Another warning note here: I was calculating on the assumption that the solution was putting down 1 micron every 2.5mins, as I read in the literature.

But even after 6/7 hours I only ended up with 150 microns or so. Measured from the waste I cut out of the top of the form. I'm sure the vertical parts of the cylinder are thicker but the important flexing parts are only that thick, if not less. I would like to have gotten .3mm or even more. As there is serious strength,brittleness and porosity issues with simple electroforming like this.

I realised later that the problem was that even though I had calculated my current density ok, I was using voltage control to achieve it. So my overall power/wattage was less than it should be. Hence the thin deposit.

Very Expencive Beer Mat

I know this is off topic again but...

Just a quick post of a couple of pictures of a thing I cut with my homemade CNC today. This started life as a drawing which I photographed and vectorized. Then CAMed and routed. I'm very happy with the results. Size 120mm dia.
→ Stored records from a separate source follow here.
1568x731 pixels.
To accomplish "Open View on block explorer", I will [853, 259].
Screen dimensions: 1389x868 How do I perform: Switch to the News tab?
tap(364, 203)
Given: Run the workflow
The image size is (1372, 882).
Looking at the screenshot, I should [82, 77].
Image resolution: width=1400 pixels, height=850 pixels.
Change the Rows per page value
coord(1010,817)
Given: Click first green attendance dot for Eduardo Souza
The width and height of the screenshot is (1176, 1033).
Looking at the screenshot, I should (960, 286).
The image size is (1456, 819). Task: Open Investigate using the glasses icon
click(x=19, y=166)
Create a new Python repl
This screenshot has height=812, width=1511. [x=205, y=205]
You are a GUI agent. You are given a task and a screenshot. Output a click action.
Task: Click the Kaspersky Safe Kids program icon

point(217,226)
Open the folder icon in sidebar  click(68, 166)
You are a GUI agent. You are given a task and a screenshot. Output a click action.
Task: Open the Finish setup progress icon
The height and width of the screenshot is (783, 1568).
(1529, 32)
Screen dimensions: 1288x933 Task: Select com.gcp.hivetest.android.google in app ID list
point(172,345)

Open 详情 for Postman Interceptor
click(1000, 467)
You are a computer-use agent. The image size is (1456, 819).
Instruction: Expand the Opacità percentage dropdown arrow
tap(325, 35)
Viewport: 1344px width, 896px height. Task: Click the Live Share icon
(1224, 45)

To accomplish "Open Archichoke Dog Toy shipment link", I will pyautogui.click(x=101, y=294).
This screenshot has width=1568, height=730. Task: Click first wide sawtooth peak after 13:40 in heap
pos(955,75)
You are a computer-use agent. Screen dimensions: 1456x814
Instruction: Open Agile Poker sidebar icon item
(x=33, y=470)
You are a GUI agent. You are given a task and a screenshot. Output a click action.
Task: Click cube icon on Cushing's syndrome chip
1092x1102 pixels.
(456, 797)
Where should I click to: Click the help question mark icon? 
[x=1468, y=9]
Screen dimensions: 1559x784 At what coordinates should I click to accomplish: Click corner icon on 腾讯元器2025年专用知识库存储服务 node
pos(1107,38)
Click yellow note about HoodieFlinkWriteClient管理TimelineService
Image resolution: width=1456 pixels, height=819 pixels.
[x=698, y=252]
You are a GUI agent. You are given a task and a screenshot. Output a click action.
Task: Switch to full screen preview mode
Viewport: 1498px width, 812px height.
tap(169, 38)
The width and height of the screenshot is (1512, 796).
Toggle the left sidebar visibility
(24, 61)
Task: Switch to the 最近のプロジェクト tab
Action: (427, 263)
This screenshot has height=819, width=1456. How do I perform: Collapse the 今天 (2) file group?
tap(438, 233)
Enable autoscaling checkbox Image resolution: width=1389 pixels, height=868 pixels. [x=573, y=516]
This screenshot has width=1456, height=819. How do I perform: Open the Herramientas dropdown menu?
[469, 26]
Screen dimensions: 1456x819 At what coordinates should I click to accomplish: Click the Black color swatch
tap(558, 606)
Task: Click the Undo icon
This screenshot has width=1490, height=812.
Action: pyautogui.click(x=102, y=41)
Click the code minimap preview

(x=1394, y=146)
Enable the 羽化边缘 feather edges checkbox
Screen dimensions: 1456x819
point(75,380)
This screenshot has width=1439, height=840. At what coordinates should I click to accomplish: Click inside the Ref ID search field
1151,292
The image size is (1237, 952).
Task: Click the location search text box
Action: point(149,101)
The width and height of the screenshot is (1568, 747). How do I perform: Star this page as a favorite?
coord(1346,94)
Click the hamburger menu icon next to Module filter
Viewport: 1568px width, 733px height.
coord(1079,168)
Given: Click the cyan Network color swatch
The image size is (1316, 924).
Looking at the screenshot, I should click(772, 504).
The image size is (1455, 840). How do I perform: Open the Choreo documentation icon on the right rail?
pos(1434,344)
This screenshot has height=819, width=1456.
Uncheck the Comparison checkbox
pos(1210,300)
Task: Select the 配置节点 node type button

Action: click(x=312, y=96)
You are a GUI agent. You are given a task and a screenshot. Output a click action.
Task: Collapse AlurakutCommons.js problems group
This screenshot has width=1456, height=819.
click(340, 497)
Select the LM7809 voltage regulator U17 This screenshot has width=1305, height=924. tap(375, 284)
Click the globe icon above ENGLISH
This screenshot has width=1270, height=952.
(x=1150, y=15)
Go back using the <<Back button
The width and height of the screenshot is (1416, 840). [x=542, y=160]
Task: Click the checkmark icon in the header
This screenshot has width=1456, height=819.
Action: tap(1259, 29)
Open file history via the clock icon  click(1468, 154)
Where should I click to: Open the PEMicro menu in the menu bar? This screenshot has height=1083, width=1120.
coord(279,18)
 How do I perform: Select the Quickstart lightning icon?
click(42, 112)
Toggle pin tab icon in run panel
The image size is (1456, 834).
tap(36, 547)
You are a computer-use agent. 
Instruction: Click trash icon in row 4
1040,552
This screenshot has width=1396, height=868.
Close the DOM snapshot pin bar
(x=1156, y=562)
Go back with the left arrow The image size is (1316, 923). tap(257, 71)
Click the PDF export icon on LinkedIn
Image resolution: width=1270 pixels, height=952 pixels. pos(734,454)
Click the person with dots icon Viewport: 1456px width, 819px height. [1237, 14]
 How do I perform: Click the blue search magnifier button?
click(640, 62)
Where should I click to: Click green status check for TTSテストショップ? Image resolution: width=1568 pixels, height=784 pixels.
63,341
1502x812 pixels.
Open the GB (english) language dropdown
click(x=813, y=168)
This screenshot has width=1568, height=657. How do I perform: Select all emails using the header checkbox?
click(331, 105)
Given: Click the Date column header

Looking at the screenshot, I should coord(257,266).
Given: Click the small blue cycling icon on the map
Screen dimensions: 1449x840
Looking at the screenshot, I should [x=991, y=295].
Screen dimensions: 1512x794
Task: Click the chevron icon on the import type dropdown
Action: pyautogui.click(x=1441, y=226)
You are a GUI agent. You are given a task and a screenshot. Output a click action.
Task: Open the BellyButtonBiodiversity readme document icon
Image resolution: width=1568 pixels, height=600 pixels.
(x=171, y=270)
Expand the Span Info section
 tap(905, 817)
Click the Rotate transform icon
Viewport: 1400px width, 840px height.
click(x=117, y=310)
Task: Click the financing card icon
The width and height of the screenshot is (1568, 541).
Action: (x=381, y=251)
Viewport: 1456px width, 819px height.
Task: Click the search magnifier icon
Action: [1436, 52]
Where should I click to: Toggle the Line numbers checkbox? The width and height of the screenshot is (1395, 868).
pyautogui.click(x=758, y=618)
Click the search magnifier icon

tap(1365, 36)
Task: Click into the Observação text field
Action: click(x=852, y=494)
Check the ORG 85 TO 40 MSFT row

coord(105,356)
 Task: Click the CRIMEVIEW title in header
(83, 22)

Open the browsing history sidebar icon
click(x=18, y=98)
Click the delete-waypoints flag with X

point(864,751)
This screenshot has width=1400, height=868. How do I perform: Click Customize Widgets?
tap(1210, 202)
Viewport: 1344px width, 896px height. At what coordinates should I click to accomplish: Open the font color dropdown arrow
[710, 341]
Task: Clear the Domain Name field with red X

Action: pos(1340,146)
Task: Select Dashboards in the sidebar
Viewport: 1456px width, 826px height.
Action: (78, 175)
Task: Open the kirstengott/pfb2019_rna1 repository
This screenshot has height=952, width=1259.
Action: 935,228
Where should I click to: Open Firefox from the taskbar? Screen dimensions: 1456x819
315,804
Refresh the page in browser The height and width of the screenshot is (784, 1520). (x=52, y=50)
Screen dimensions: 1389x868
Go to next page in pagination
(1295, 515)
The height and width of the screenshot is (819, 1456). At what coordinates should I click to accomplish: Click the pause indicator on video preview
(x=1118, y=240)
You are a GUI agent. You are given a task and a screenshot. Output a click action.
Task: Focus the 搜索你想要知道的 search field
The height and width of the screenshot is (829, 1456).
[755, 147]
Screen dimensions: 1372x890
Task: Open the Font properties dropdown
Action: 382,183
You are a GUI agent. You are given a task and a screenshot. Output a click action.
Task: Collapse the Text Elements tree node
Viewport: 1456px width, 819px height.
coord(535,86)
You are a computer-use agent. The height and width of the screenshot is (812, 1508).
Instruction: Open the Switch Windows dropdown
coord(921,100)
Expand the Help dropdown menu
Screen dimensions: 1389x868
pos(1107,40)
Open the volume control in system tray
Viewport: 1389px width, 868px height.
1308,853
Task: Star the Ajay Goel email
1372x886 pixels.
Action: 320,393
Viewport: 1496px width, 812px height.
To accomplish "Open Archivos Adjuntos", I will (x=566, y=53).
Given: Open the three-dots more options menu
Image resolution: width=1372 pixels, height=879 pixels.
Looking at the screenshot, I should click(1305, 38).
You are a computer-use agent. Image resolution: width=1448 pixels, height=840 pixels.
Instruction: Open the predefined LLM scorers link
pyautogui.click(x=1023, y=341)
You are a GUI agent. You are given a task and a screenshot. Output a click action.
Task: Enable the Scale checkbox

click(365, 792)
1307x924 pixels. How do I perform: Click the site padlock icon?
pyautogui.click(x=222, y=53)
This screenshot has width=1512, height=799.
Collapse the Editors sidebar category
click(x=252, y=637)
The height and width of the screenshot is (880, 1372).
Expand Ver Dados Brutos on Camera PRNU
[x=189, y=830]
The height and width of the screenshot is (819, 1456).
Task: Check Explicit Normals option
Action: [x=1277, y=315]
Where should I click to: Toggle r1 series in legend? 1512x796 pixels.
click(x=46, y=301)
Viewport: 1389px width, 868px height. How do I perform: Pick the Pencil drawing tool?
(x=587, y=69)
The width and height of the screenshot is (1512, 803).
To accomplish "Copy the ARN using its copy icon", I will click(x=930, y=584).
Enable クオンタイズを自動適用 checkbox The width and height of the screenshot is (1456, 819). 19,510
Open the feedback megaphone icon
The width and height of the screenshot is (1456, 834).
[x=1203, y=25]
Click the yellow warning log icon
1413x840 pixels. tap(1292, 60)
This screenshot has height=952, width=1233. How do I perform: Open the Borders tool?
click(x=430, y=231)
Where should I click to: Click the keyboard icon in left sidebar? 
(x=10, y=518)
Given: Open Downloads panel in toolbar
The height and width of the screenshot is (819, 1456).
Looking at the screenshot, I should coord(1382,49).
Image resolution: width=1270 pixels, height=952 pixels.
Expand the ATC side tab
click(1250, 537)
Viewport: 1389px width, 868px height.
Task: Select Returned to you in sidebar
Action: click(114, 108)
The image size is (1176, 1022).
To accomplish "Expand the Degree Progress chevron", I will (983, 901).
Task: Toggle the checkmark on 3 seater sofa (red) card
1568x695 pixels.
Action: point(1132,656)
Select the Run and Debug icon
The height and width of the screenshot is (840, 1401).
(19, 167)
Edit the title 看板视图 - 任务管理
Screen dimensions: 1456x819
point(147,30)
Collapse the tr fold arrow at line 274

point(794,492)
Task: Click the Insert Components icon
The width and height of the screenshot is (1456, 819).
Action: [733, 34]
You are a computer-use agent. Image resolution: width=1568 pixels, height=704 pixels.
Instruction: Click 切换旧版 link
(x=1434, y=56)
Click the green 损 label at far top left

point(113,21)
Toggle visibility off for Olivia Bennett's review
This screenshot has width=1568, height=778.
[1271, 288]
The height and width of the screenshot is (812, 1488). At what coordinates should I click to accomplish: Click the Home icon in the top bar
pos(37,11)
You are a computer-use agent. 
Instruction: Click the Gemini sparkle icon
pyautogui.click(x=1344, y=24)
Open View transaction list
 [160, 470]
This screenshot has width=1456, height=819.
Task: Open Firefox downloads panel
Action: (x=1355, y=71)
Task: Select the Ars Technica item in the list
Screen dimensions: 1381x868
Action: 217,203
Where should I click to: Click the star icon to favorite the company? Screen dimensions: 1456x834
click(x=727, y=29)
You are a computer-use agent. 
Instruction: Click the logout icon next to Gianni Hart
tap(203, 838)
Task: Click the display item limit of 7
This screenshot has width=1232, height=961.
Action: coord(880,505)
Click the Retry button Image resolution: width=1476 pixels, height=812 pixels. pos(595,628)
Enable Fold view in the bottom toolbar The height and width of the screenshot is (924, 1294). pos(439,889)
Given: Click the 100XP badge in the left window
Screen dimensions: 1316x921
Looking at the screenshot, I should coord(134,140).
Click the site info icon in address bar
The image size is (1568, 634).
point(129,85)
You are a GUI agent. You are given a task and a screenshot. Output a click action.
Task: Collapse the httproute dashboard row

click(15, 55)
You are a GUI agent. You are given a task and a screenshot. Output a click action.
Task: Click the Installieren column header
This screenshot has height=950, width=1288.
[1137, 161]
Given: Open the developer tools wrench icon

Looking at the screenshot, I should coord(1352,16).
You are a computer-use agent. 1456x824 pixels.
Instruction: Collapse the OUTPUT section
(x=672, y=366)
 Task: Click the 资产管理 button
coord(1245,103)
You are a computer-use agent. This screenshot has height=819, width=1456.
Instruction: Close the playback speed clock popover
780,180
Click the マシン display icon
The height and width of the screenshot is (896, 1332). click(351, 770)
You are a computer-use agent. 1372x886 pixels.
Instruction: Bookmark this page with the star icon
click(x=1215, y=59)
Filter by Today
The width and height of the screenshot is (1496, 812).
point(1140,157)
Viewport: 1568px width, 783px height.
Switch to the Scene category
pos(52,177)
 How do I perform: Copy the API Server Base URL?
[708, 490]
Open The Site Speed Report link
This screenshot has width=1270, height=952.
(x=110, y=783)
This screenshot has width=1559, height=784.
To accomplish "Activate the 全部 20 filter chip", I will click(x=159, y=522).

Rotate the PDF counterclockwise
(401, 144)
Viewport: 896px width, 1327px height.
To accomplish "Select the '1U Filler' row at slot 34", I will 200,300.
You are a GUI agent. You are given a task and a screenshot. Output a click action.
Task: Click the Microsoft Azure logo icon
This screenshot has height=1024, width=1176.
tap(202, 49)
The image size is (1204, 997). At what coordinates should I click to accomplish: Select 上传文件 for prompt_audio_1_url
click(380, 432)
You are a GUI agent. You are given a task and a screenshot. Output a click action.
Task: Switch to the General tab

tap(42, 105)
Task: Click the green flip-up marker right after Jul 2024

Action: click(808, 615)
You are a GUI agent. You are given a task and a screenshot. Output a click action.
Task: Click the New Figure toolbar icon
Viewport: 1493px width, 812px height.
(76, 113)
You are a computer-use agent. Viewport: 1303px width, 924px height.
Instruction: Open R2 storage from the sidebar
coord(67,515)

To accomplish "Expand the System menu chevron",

The reason for this piece is partly promotional and also I'm tring to see what my machiene can do!

I'm delighted with how this turned out.

Copper Bellows. A lesson for me.

I'm trying to eliminate leaks in my(still not working) laser so I decided to go for copper bellows instead of my current O-ring seal for mirror adjustment.

But I couldn't find any copper bellows, so I decided to give it a shot and see if I could make a pair.
After first considering soldering them up from parts, I decided to electroform.

Here is a picture of my wax mandrel. It is made from injection moulding wax. It turns ok if you don't try to take too much off in one go.

I then cut the recesses or corrugations or what ever you would call it. With the piece still spinning, I hit it with a touch of a gas flame to soften the corners and give me a nice smooth finish.

 

I parted off and heated a bit of copper wire and stuck it in to the end. Then I was ready for conductive coating.
There are a few options here. Sputter, chemical silver, electroless copper, conductive paint, graphite.
I decided to go with graphite because it was the simplest and I had it at hand.

 So I dipped the wax in "white spirit" for 20 seconds and drained it. Then the surface of the wax was slightly sticky.
Then I bunged it in graphite powder. I made sure it was all covered before the white spirit flashed off.
After a minute I brushed the excess powder off with a makeup brush.
A very important note here is that burnished graphite powder is significantly more conductive than non burnished.
Just rubbing with the bristles of an artist paint brush is enough to burnish it.
I need to reach into the interior ring to burnish the graphite there before it would plate properly.

 Here it is beginning to get its initial copper coating. Nice!

I electroformed for 8 hours giving me 8*24microns so 0.2mm in theory!

 

 Measuring the bare wire versus the electroformed part confirmed the thickness.

 I drilled and melted out the wax.

I then very carefully annealed the tube, in the process evaporating the remaining carbon. I pickled
and ultrasoniced the remaining crud off.

And then disaster!! The inner rings were so thin that they cracked in the ultrasonic. They came out with some small holes and
crack lines.
I had always planned on re electroforming inside the tube as I thought they would be a little thinner. But they are significantly thinner and quite brittle.

So I placed a copper pipe electrode into my copper plating solution and began plating from the inside.

After another 4 hours...

 I ran the ends on the belt sander to clean them up...

 And tin/lead soldered it together. Ta da, one flexible mirror mount!

In retrospect I would do this differently. I had a huge problem with the shape of the mandrel causing different plating thickness
I bet anyone with plating experience could have seen that coming. So for the next electroformed copper bellows I will follow these guides:

• Interior corrugations must be wider than they are deep.

• Returns must be angled to face the electrode for copper plating reasons.